Hudson Pacific, one of Hollywood’s biggest soundstage landlords and the company behind the iconic Sunset Studios brand, is making moves to streamline amid the ongoing production slump—starting at the top.
In a strategic belt-tightening move, Hudson Pacific announced on Monday that two board members—Ebs Burnough and Christy Haubegger—are stepping down, reducing the board from 10 members to eight. The decision comes as the real estate and studio giant faces a colder content climate, with occupancy rates sliding industry-wide and studios still cautious after last year’s dual strikes and pandemic-era overproduction.

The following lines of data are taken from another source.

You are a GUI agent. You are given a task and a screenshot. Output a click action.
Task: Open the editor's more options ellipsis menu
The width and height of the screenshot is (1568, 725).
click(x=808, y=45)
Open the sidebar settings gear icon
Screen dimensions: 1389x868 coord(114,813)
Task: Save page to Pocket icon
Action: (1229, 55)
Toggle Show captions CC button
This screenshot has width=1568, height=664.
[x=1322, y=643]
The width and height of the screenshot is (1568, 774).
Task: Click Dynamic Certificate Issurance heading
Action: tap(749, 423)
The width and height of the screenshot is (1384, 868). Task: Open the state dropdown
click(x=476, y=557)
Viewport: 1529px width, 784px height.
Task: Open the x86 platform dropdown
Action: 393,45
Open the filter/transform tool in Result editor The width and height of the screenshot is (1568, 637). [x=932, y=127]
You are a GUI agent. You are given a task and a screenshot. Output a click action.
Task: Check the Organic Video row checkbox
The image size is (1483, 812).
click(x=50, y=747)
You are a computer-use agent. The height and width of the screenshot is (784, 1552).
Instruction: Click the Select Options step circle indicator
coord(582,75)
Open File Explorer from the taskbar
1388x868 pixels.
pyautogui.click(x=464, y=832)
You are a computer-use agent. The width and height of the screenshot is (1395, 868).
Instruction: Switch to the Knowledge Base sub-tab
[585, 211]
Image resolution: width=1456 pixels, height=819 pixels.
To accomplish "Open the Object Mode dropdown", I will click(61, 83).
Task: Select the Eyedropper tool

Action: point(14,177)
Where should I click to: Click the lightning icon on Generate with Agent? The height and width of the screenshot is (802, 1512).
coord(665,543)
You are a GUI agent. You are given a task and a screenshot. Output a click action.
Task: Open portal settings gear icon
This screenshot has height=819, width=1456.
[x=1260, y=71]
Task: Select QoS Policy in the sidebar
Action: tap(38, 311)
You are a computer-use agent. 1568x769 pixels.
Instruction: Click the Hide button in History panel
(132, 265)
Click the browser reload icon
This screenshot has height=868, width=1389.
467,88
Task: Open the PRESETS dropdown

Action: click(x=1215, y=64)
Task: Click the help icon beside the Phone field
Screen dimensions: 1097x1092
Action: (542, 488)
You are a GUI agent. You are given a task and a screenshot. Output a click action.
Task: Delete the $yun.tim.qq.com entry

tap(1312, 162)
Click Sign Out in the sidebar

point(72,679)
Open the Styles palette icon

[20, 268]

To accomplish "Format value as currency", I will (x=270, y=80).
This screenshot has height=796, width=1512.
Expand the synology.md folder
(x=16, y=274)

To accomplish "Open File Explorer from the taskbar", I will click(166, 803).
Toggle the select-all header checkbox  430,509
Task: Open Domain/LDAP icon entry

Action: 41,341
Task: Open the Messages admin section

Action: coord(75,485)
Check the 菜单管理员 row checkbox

“This more efficient board structure maintains the experience needed to guide our management team while contributing to our ongoing focus on corporate costs,” said Hudson Pacific CEO Victor Coleman in a statement. He added that the company is bullish on California’s recently expanded $750 million film and TV tax credit program and the accelerating investments in AI, which have created unexpected tailwinds for the company’s office portfolio.
Hudson Pacific owns more than 60 stages across the Sunset Studios banner, including Sunset Bronson—home to Netflix—and is a major player in production services thanks to its acquisitions of Quixote and Star Waggons. But even with premium real estate and marquee clients, Hudson isn’t immune to the downturn. According to FilmLA, Los Angeles stage occupancy dropped from 90 percent in 2022 to just 63 percent in 2024. Hudson fared slightly better, reporting a 73.8 percent lease rate as of March—still down year-over-year.
Burnough, known for his work with the Sundance Institute and as a former senior adviser to Michelle Obama, and Haubegger, the trailblazing exec who served as WarnerMedia’s Chief Inclusion Officer and spent years as an agent at CAA, depart as the company shifts its focus toward operational efficiency and long-term resilience.
The pivot comes at a time when “Peak TV” feels more like “Plateau TV.” With streaming services tightening budgets, episodic television—long the bread and butter of L.A. production—has taken a hit. Coleman pointed to an uptick in feature film activity statewide but noted episodic remains “critical to Los Angeles production.”
Adding pressure, S&P Global Ratings in May downgraded its business risk assessment on Hudson Pacific from “fair” to “weak,” citing prolonged headwinds in both the studio and office markets. “Access to capital will remain constrained,” the agency warned, though it acknowledged that production activity is likely to bounce back over the next couple of years.
Still, Coleman remains optimistic. “With our high-quality portfolio in markets benefiting from AI investment—and now California’s enhanced incentives—I’m excited about what the future holds for Hudson Pacific.”
Time will tell whether Sunset Studios can stay golden. But if the past year has proven anything, it’s that even Hollywood’s most storied players aren’t immune to industry disruption—and reinvention.